## What is expected:
Copy out each line featuring the string "column" from the entries beneath.

## Provided material:
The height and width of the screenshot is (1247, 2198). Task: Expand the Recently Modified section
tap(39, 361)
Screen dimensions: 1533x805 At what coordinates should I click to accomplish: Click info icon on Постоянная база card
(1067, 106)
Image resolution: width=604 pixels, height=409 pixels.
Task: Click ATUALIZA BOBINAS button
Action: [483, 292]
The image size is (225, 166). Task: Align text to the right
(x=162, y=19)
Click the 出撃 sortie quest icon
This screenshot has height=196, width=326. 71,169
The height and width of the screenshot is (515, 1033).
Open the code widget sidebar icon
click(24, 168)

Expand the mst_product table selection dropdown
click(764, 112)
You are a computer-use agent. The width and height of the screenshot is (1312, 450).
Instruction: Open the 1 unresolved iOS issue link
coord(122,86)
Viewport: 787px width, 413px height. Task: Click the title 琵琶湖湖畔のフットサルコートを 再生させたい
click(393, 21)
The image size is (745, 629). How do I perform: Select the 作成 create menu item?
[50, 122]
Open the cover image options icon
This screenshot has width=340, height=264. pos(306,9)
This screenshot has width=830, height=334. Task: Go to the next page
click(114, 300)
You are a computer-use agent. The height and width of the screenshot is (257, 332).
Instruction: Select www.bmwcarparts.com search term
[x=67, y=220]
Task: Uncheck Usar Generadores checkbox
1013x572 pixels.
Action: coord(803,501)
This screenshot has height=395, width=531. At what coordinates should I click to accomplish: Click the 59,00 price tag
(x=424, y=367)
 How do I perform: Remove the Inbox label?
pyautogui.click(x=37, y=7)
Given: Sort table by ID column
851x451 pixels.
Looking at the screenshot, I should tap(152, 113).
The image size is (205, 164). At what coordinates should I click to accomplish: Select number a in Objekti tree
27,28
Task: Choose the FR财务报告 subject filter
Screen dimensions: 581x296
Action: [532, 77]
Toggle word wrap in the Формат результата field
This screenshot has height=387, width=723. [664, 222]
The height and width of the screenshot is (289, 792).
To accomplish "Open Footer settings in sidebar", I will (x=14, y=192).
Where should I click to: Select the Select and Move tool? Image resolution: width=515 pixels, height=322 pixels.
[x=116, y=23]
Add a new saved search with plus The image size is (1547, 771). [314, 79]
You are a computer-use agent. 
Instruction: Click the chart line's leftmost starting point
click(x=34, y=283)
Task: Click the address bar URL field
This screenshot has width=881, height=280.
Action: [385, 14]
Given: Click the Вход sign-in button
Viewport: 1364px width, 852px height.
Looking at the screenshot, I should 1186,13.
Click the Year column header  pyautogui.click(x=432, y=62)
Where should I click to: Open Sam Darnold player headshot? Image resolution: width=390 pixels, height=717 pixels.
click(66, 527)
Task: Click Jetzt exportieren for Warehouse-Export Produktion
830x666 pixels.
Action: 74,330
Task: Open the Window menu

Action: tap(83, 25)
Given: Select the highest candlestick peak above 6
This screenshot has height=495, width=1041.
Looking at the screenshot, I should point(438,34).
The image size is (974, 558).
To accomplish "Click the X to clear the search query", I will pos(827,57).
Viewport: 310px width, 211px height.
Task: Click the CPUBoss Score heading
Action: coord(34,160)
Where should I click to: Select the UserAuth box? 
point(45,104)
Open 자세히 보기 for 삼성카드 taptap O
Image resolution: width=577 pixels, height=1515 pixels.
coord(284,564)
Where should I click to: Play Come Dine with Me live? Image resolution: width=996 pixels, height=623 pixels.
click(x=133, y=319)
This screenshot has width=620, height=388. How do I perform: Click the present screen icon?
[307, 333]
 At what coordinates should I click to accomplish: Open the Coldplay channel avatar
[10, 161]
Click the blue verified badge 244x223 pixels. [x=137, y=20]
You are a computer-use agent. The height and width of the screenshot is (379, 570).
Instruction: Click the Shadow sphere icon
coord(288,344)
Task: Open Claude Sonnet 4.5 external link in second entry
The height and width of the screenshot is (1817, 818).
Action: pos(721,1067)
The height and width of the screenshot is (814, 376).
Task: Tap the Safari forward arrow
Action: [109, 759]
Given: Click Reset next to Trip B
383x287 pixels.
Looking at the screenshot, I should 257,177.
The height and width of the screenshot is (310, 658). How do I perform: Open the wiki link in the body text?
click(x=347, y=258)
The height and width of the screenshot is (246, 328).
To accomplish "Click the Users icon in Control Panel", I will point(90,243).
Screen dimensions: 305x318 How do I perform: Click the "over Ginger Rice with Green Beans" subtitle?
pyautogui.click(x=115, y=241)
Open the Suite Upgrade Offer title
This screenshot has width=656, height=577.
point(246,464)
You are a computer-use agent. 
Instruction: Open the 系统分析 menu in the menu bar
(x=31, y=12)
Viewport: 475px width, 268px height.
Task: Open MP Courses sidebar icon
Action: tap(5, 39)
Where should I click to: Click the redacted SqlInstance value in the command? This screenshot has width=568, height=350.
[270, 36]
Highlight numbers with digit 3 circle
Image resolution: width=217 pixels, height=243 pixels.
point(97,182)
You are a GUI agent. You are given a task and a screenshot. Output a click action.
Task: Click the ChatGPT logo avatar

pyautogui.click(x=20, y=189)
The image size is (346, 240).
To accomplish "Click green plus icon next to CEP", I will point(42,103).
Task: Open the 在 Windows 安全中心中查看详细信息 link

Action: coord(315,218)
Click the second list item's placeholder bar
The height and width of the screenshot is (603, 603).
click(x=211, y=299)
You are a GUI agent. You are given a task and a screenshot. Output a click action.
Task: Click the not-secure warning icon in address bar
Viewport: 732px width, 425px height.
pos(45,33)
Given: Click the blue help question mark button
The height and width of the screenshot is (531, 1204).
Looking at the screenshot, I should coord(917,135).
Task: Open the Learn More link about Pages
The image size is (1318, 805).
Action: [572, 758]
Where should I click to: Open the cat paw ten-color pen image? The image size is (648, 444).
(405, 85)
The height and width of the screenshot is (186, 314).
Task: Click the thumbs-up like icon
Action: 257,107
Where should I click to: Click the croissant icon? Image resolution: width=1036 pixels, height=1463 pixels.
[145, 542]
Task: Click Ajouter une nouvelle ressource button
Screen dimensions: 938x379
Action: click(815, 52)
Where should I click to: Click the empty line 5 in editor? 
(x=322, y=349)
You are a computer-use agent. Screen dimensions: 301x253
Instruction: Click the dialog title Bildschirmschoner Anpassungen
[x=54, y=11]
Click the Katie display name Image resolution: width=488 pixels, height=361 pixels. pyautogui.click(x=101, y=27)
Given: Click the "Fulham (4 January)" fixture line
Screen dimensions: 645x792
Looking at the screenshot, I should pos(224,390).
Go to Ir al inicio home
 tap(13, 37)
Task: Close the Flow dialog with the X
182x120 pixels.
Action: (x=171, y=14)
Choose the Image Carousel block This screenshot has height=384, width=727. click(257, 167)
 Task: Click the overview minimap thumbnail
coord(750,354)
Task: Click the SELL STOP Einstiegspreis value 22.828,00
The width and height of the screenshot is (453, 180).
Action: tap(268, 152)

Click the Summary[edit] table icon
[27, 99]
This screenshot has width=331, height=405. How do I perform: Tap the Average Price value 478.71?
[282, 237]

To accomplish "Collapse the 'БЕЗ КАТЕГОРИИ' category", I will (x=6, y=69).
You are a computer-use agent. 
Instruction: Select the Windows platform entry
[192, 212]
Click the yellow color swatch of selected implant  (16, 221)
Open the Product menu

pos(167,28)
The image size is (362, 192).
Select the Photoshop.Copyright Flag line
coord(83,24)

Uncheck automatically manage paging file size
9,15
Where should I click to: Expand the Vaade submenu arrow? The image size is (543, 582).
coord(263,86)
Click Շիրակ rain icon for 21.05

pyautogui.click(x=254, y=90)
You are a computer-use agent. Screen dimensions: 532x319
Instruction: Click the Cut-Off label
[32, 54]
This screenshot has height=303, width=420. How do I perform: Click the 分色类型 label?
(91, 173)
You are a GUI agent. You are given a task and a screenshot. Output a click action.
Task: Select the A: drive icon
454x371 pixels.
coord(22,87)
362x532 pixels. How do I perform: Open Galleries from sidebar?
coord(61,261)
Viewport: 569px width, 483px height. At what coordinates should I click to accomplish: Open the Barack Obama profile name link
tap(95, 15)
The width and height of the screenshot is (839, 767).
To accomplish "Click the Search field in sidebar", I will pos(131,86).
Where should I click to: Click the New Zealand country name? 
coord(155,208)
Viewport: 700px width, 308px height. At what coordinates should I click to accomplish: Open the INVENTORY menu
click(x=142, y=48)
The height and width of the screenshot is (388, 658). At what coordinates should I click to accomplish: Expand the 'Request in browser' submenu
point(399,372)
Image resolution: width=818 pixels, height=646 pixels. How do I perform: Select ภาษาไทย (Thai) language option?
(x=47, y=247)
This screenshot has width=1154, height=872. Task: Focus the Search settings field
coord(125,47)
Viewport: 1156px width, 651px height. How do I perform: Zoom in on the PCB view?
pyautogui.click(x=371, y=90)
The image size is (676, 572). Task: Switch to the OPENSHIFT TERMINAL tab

## Answer space:
Given: Sort table by ID column
Click the Year column header  pyautogui.click(x=432, y=62)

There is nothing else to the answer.